Uniformly continuous function

1. Dec 5, 2009

A-ManESL

Suppose f:[0,$$\infty]\rightarrow \mathbb{R}$$ is a continuous function such that $$\lim_{x\rightarrow \infty} f(x)=1$$. I want to show that f is uniformly continuous. Thanks.

2. Dec 5, 2009

Hurkyl

Staff Emeritus
Every continuous function on a compact set is uniformly continuous.

Did you mean $[0, +\infty)$?

3. Dec 5, 2009

A-ManESL

Yes I meant $$f:[0,\infty)\rightarrow \mathbb{R}$$. Sorry for the mistake. Obviously $$[0,\infty)$$ is not compact and so the above stated result doesn't apply.

4. Dec 5, 2009

Hurkyl

Staff Emeritus
P.S. I was being sneaky -- my question is also a hint.

5. Dec 5, 2009

A-ManESL

Can you please me more explicit? All I can think of is that for large x, f(x) will be close to 1.

6. Dec 5, 2009

Hurkyl

Staff Emeritus
Well, I do have to give you a chance to see for yourself how to fit the ideas you've learned together. Otherwise, you won't learn!

If f really were a function on $[0, +\infty]$, the problem would be easy....

Or, if you don't want to think my way, then we can think your way. What is the definition of uniform continuity?
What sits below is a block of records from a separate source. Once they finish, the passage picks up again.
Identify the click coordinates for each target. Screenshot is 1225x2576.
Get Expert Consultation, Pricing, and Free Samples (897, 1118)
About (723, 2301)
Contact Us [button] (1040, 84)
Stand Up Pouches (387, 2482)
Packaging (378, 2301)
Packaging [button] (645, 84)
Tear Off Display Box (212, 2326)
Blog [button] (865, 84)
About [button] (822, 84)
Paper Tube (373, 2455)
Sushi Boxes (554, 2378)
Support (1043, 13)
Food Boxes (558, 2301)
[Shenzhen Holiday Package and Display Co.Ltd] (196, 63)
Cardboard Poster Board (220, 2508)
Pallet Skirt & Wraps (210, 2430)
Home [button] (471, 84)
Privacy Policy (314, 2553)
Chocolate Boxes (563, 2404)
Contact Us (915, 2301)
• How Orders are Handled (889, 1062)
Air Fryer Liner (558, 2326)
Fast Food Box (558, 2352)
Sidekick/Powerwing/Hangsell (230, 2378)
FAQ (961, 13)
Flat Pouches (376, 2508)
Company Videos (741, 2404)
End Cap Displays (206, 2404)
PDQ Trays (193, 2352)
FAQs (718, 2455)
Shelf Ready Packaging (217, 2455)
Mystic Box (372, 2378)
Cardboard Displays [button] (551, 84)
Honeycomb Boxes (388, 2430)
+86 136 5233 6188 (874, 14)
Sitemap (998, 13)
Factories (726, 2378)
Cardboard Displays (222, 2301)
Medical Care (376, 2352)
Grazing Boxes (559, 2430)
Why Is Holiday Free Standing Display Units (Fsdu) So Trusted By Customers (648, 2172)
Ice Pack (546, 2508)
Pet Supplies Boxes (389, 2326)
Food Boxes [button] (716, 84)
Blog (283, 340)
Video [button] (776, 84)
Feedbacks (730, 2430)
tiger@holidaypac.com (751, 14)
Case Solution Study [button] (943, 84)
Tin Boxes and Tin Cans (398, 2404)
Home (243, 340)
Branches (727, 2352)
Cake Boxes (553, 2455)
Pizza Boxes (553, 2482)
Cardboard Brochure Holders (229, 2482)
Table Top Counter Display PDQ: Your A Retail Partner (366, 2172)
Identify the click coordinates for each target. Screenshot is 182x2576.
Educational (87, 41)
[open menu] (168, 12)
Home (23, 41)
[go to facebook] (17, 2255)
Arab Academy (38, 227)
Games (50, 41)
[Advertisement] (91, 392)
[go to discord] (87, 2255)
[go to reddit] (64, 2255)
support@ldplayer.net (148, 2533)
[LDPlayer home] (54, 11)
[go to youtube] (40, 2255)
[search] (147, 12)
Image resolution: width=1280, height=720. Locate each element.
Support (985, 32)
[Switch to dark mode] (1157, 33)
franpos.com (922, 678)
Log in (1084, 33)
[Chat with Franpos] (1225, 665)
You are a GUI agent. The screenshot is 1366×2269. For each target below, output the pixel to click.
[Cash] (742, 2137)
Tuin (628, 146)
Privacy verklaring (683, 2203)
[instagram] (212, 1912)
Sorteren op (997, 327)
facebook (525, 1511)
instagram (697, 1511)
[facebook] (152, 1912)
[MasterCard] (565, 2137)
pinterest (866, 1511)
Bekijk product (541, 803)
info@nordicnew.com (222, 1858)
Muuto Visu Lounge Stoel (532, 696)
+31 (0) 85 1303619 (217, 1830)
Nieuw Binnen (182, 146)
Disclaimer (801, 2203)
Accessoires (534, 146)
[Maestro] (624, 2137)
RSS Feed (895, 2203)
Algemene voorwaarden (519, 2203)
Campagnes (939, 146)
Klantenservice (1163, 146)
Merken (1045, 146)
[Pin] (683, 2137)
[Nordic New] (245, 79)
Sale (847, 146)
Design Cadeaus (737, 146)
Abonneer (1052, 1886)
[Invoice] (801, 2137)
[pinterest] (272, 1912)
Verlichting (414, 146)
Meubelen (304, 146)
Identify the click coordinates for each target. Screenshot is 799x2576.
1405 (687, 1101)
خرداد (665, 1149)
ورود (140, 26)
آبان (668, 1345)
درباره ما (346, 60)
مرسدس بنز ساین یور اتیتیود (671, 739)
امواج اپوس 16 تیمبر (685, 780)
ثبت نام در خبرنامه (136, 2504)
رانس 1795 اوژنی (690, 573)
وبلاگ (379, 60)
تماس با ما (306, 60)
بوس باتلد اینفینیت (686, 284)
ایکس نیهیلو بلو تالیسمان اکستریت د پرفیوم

How might we be able to apply this fact you've observed?

p.s. do you understand the proof that any continuous function on a compact set is uniformly continuous? If not, then you really don't have much chance of getting this proof to work.... It would definitely be worth your time to review that proof.

7. Dec 6, 2009

Take_it_Easy

That's very easy to show, once you can use the theorem "f continuous on a compact => f uniformly continuous", even though I had to stress some tecnichal detail.

Take eps > 0.

You have to find a delta > 0 such that for every couple of elements x1, x2 in [0, +infty) such that | x1 - x2 | < delta you have |f(x1) - f(x2)| < eps.

From the definition of limit you have that an M positive real exist such that for every x > M
you are sure |f(x) - 1| < eps/2.

Now on [0,M+1] f is uniformly continuous, so you have a delta1 >0 such that for every x1,x2 in [0,M+1] we have |f(x1) - f(x2)| < eps.

Take delta = min(delta1, 1).

We have trivially that, for every x1,x2 in [0, M+1] with | x1 - x2 | < delta we get
|f(x1) - f(x2)| < eps and delta is in (0,1].

Ok. Now take x1, x2 in [0, + infty) with | x1 - x2 | < delta. If the greatest of the 2 xs lays in [0,M+1] you have, of course, |f(x1) - f(x2)| < eps .
If the greatest xs lays in (M+1, +infty), since | x1 - x2 | < delta <= 1, we have the lowest x stays in (M, +infty). In conclusion we have x1, x2 > M.

So | f(x1) - f(x2)| = | f(x1) - 1 + 1 - f(x2) | <= |f(x1) -1| + |1 - f(x2)| =
|f(x1) - 1| + |f(x2) -1| < eps/2 + eps/2 = eps.